Predicting Parole Violators

Background Information on the Dataset

In many criminal justice systems around the world, inmates deemed not to be a threat to society are released from prison under the parole system prior to completing their sentence. They are still considered to be serving their sentence while on parole, and they can be returned to prison if they violate the terms of their parole.

Parole boards are charged with identifying which inmates are good candidates for release on parole. They seek to release inmates who will not commit additional crimes after release. In this problem, we will build and validate a model that predicts if an inmate will violate the terms of his or her parole. Such a model could be useful to a parole board when deciding to approve or deny an application for parole.

For this prediction task, we will use data from the United States 2004 National Corrections Reporting Program, a nationwide census of parole releases that occurred during 2004. We limited our focus to parolees who served no more than 6 months in prison and whose maximum sentence for all charges did not exceed 18 months. The dataset contains all such parolees who either successfully completed their term of parole during 2004 or those who violated the terms of their parole during that year. The dataset contains the following variables:

  • male: 1 if the parolee is male, 0 if female
  • race: 1 if the parolee is white, 2 otherwise
  • age: the parolee’s age (in years) when he or she was released from prison
  • state: a code for the parolee’s state. 2 is Kentucky, 3 is Louisiana, 4 is Virginia, and 1 is any other state. The three states were selected due to having a high representation in the dataset.
  • time.served: the number of months the parolee served in prison (limited by the inclusion criteria to not exceed 6 months).
  • max.sentence: the maximum sentence length for all charges, in months (limited by the inclusion criteria to not exceed 18 months).
  • multiple.offenses: 1 if the parolee was incarcerated for multiple offenses, 0 otherwise.
  • crime: a code for the parolee’s main crime leading to incarceration. 2 is larceny, 3 is drug-related crime, 4 is driving-related crime, and 1 is any other crime.
  • violator: 1 if the parolee violated the parole, and 0 if the parolee completed the parole without violation.

Loading the Dataset

# Load the data
parole = read.csv("parole.csv")

How many parolees are contained in the dataset?

# Count the number of parolees
nrow(parole)
## [1] 675

675 parolees.

How many of the parolees in the dataset violated the terms of their parole?
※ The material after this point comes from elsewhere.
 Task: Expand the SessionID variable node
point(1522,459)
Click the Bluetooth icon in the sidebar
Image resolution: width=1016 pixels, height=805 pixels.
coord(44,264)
# Count the number of violators
z = table(parole$violator)
kable(z)
Var1 Freq
0 597
1 78

78 parolees have violated the terms of their parole.

Preparing the Dataset

Which variables in this dataset are unordered factors with at least three levels?

# Output the structure
str(parole)
## 'data.frame':    675 obs. of  9 variables:
##  $ male             : int  1 0 1 1 1 1 1 0 0 1 ...
##  $ race             : int  1 1 2 1 2 2 1 1 1 2 ...
##  $ age              : num  33.2 39.7 29.5 22.4 21.6 46.7 31 24.6 32.6 29.1 ...
##  $ state            : int  1 1 1 1 1 1 1 1 1 1 ...
##  $ time.served      : num  5.5 5.4 5.6 5.7 5.4 6 6 4.8 4.5 4.7 ...
##  $ max.sentence     : int  18 12 12 18 12 18 18 12 13 12 ...
##  $ multiple.offenses: int  0 0 0 0 0 0 0 0 0 0 ...
##  $ crime            : int  4 3 3 1 1 4 3 1 3 2 ...
##  $ violator         : int  0 0 0 0 0 0 0 0 0 0 ...

While the variables male, race, state, crime, and violator are all unordered factors, only state and crime have at least 3 levels in this dataset.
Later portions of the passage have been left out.